神と神性の区別、ことばをかえれば、今・ここに現にあるものと、そうでない、あるべき、ありえたかもしれない何かとのずれに、おきかえることができるかもしれません。現実態と可能態、あるいは己発と未発。その時、現実態と可能態とは、一致も合一もしていないのであって、両者の間にはつねにずれ、へだたりがある。へだたりのうち重なる連鎖が、世界にほかならない。ずれ、へだたりを、時間といいかえることもできるでしょう。可能態は、この世界ではなく、分岐した別の世界で実現していると考えるのが、ヒュー・エヴェレットによる、量子論の多重宇宙解釈です。ただその場合でも、この世界において実現するわけではない。世界は圧殺された可能性に囲繞されているという、小松左京の認識。宇宙を創造したヤルダバオトに対する、グノーシス主義者の否。何々が何々でしかない、何々が何々でなければならないということを拒否し、なぜ世界を、歴史を壊してはいけないのか。
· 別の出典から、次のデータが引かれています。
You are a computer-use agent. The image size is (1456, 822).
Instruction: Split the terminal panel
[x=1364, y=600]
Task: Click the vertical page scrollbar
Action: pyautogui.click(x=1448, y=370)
現にこのようにある事象を、別のありえたかもしれない可能態へと変容しようとするヴェクトルとして、芸術の表現というものを考えることができるかもしれません。へだたり=時間に対し、外へむかおうとする表現は、時間と垂直に、あるいは時間からのずれとして機能します。
垂直性という時、芸術論は、芸術というものに価値を見出し、芸術を何か特別なものと見なすかぎりにおいて、つねに、何らかの神学性を帯びています。しかし、芸術は神々そのものではありえません。芸術自体、地球にできた膿にほかならない人類という、一生物種の生物学的条件に制約されたものでしかない。そして、絵では飢えた人の救いにはならない。すなわち、芸術表現は、決して自明の価値を保証されているわけではないのです。
自明性の喪失が、今日強く意識される時、表現は、自明でないことを少なくともひとつの契機とせざるをえないはずです。これに対し表現は、世界を生成するへだたりからのずれという形をとることができるかもしれません。垂直とはかぎらず、斜め横に、世界の表面上を軽快に、戯れつつ、たえず滑走し、散乱し、移行していくこと。宮川淳風のイメージではありますが、そこでは、表現に対する過剰な期待はもはやなく、何らかの意味づけも排除される。何かが何かであるということも、たまたまそうであるということでしかないことが、確認されるでしょう。だから、可能でないことなどないはずなのです。
表現は、へだたりそのものにおいてのみあるのであって、あるいはへだたりの現前という性格すらまとうこともあるのでしょう。